А утром, когда я пялился воспаленными от бессонницы глазами в экран телевизора, в программе новостей по столичному каналу продемонстрировали сенсационную видеозапись, сделанную накануне вечером с места загадочных событий на Тверской.
Это был тот самый «репортаж», который мы вчера транслировали для одного-единственного зрителя, сидевшего в «наутилусе». Съемка велась явно одним из наших «телеоператоров». На пленке было хорошо видно, как из «наутилуса» показался бледный Подопечный, а за ним, на фоне «Интуриста», маячил Сетов с пистолетом в руке.

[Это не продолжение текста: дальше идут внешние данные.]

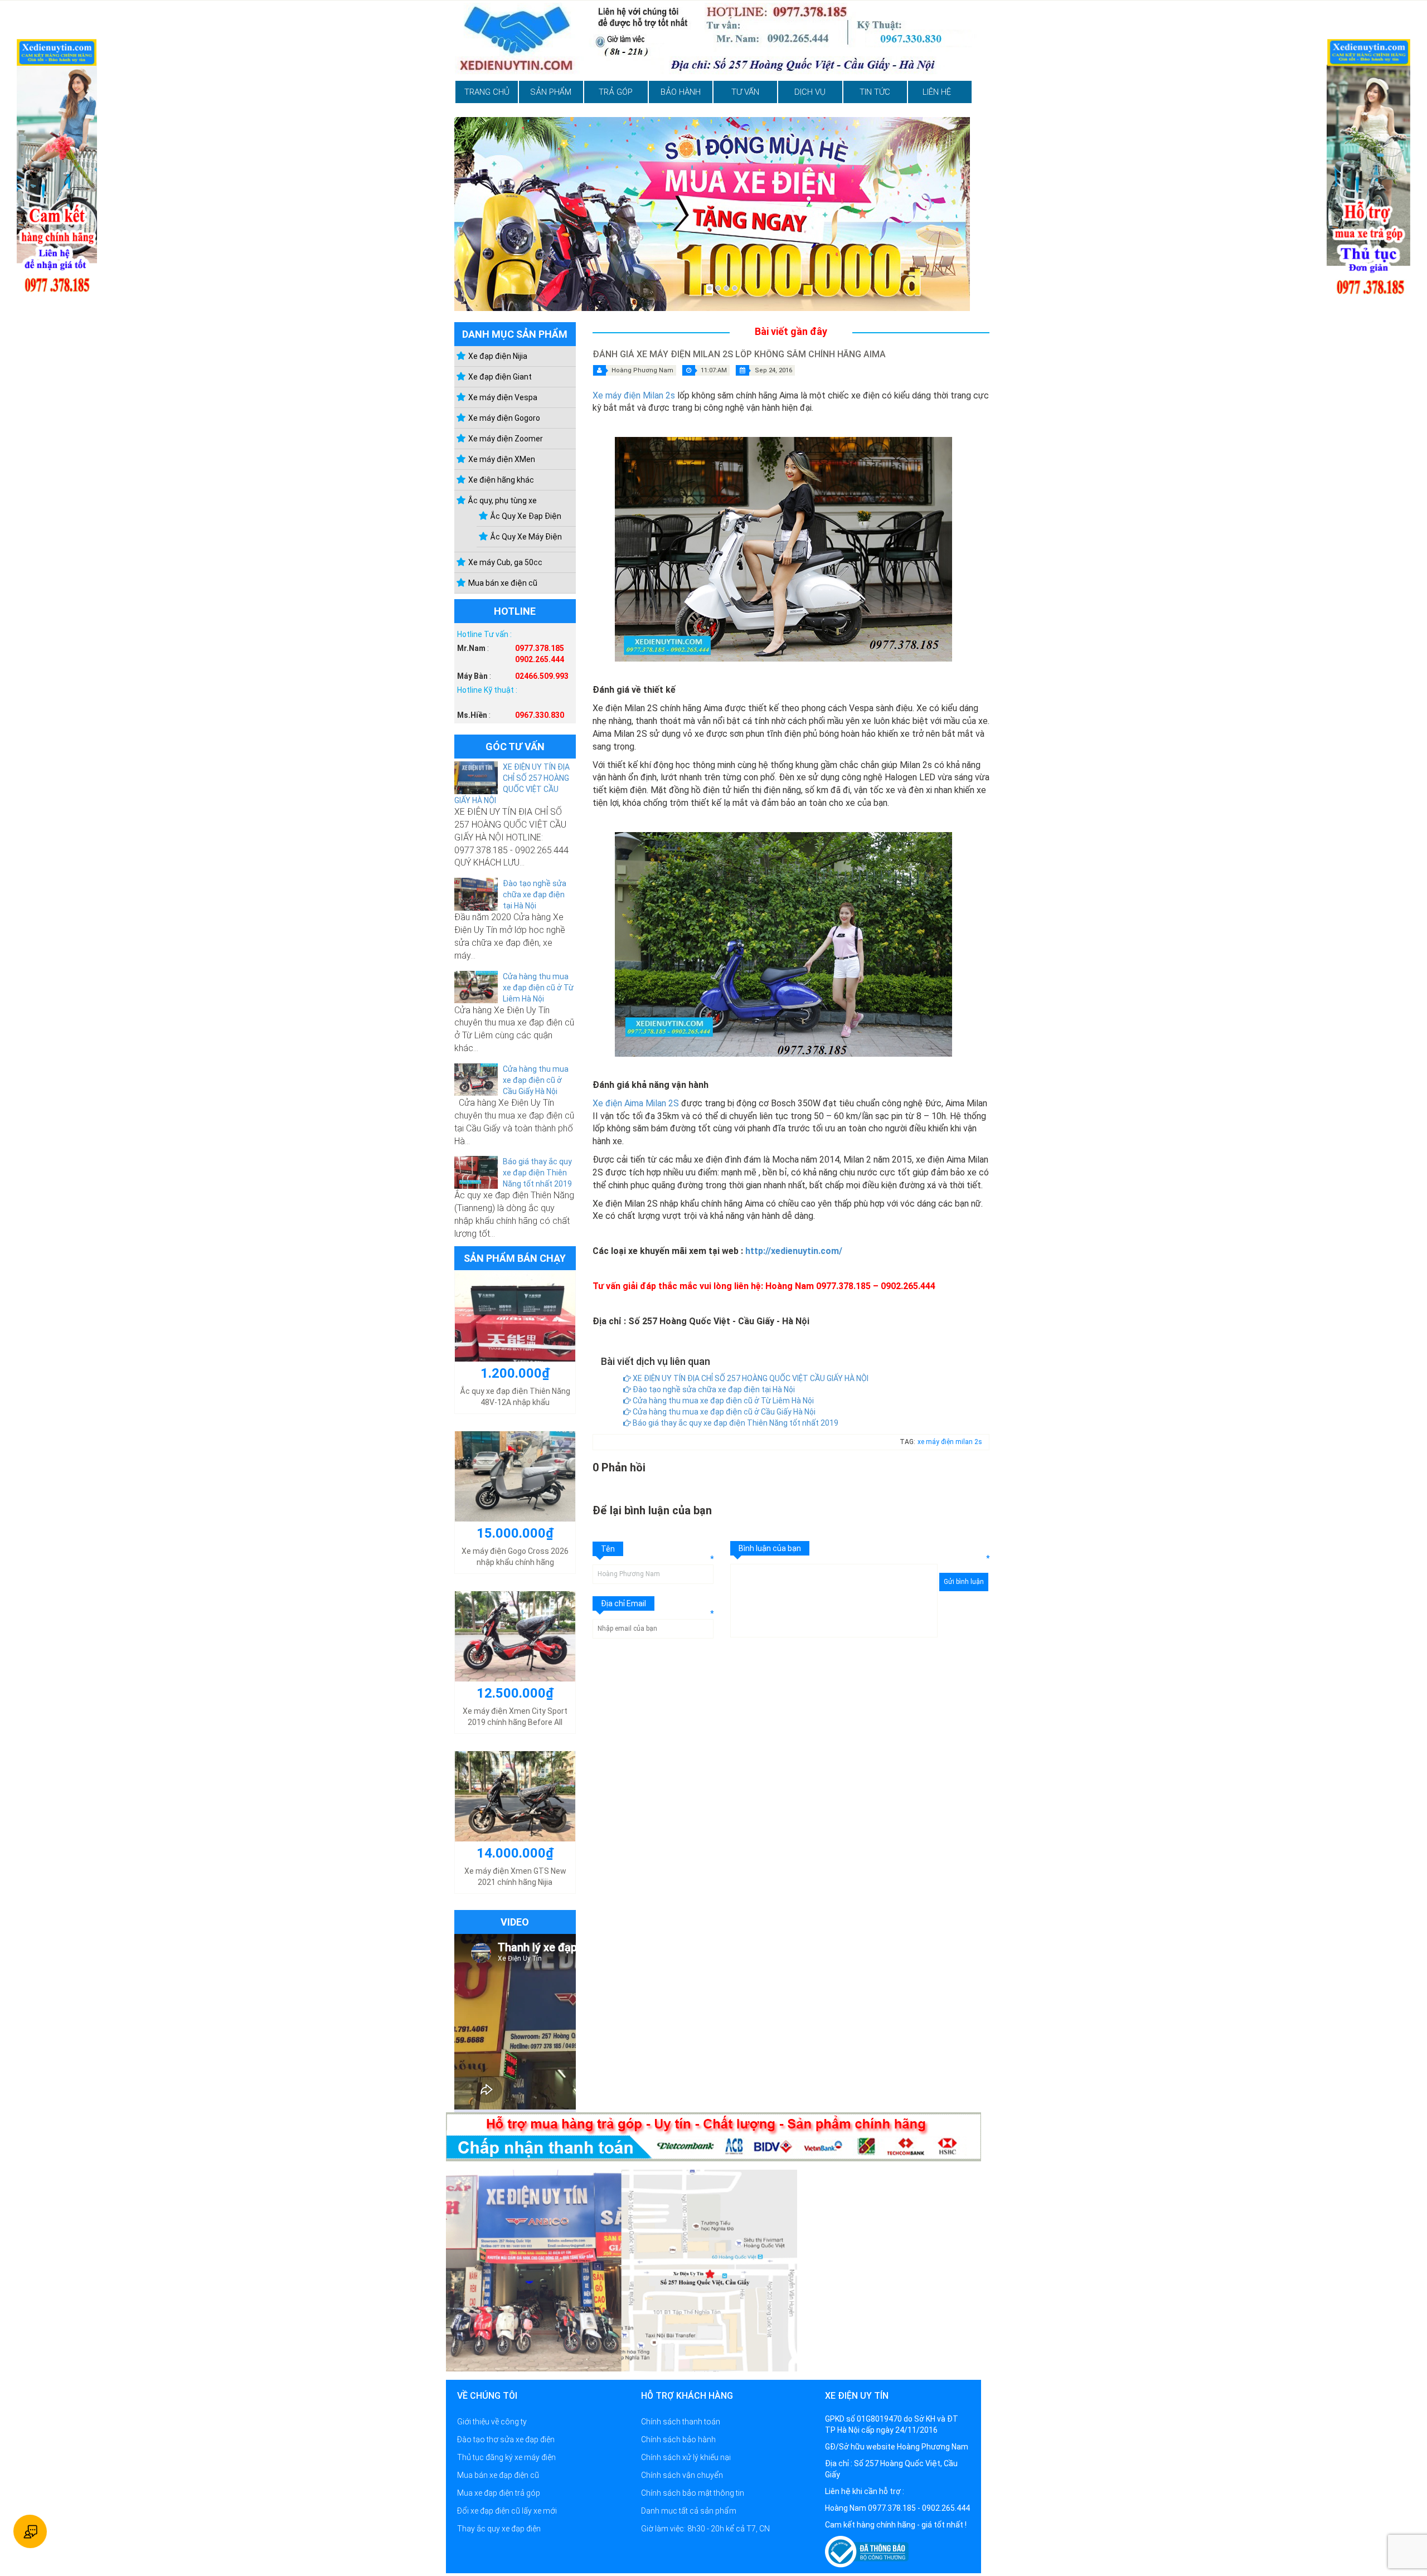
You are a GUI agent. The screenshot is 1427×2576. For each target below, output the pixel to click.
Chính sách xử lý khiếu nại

–… есть основания полагать, что именно эта машина впоследствии по неизвестной причине взорвалась на Калининском мосту, – говорил, загадочно ухмыляясь, ведущий программы – молодой, но уже резвый журналист. – Между тем, вчера на все наши запросы по поводу усиленных постов милиции и спецназа в самом центре Москвы власти и компетентные органы отвечали, что проводятся плановые мероприятия в рамках подготовки к юбилею столицы. Таким образом, налицо попытка властей скрыть данный акт террора от нас с вами: спите, дескать, спокойно, граждане, а то, что в районе Красной площади стреляют и в близости от Белого дома взрываются машины – так это пустяки, не стоит обращать внимания!.. – Ведущий сделал эффектную паузу и заключил: – Лет десять-пятнадцать назад это попрание гласности, несомненно, сошло бы с рук неудачливым борцам с преступностью, но теперь, когда демократия позволила каждому из нас…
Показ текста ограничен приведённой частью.